**Your objective:**
Repeat the lines from the one containing "Task: Activate the clayao clay shading" through the last line of the data, exactly, pictures omitted.

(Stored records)
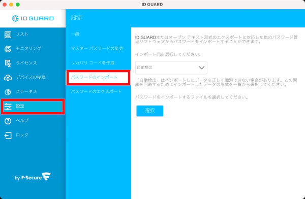Select the ライセンス license certificate icon
This screenshot has width=305, height=199.
coord(8,63)
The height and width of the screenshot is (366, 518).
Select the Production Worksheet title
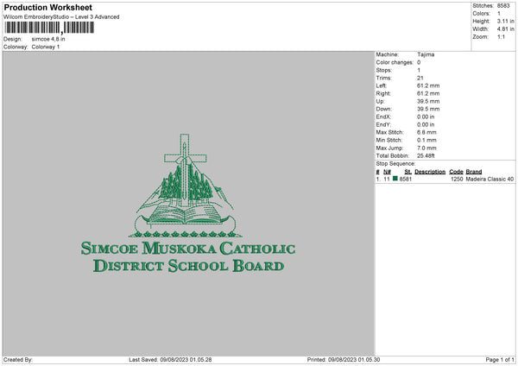point(47,7)
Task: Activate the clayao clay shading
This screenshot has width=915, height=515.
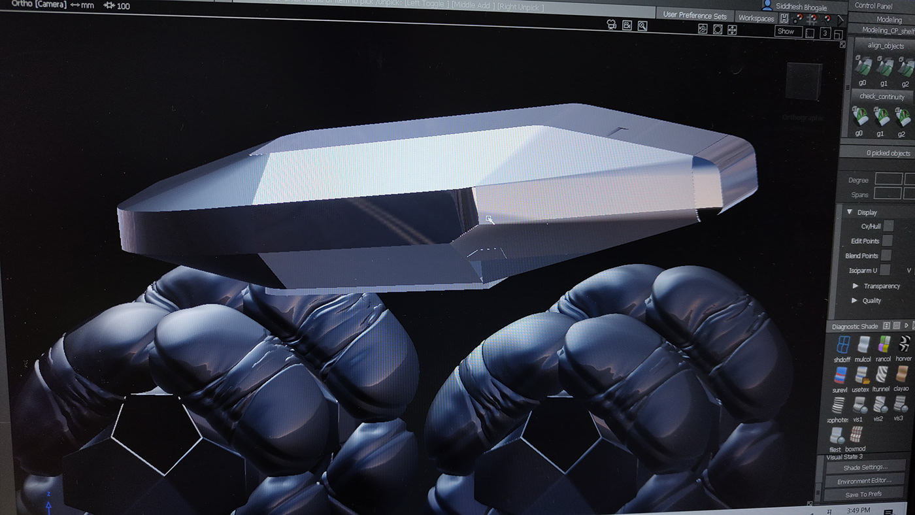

**Answer below:**
Task: Activate the clayao clay shading
This screenshot has width=915, height=515.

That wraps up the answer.